Marshall v. Local 468, Intern. Broth. of Teamsters, Chauffeurs, Warehousemen and Helpers of America, 78-3582

Decision Date30 March 1981
Docket NumberNo. 78-3582,78-3582
Citation643 F.2d 575
Parties107 L.R.R.M. (BNA) 2841, 90 Lab.Cas. P 12,470 Ray MARSHALL, Secretary of Labor, United States, Department of Labor, Plaintiff-Appellant, v. LOCAL 468, INTERNATIONAL BROTHERHOOD OF TEAMSTERS, CHAUFFEURS, WAREHOUSEMEN AND HELPERS OF AMERICA, Independent, Defendant-Appellee.
CourtU.S. Court of Appeals — Ninth Circuit

Wendy M. Keats, Washington, D. C., argued for plaintiff-appellant; Robert E. Kopp, Linda M. Cole, Dept. of Justice, Washington, D. C., on brief.

Kenneth N. Silbert, Brundage, Beeson, Tayer & Kovach, San Francisco, Cal., for defendant-appellee.

Appeal from the United States District Court for the Northern District of California.

Before WALLACE and ALARCON, Circuit Judges, and VON DER HEYDT *, District Judge.

VON DER HEYDT, District Judge:

The Secretary of Labor appeals from an order granting summary judgment to the defendant, Local 468, International Brotherhood of Teamsters, Chauffeurs, Warehousemen and Helpers of America, Independent, charged with a violation of the Labor-Management Reporting and Disclosure Act of 1959, 29 U.S.C. § 401 et seq.

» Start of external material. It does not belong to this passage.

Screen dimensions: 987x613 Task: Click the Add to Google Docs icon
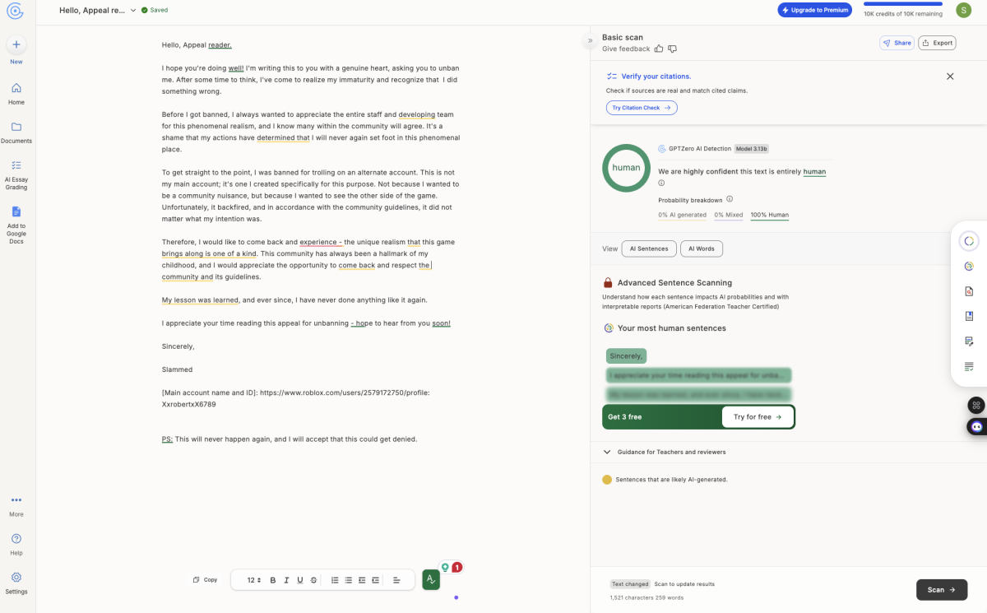coord(16,211)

We hold that the Union violated 29 U.S.C. § 481(c) 1 and remand to the District Court for trial on the question of whether the proven violation "may have affected the outcome of an election" and thus requires that the earlier election be voided and that a new supervised election be conducted. 29 U.S.C. § 482(c). 2

Prior to the 1976 election, the candidates for union office were nominated at a special meeting and elected by members casting ballots in person at least thirty days later.

On July 25, 1976, during a special nominating meeting, the Executive Board of the Union first announced an unspecified change in the balloting procedures for the August, 1976 election. On July 30, 1976, ballots were mailed to the membership of the Union. The accompanying instructions informed the members that they could return their ballots at any time within thirty days, but admonished the members to "vote immediately."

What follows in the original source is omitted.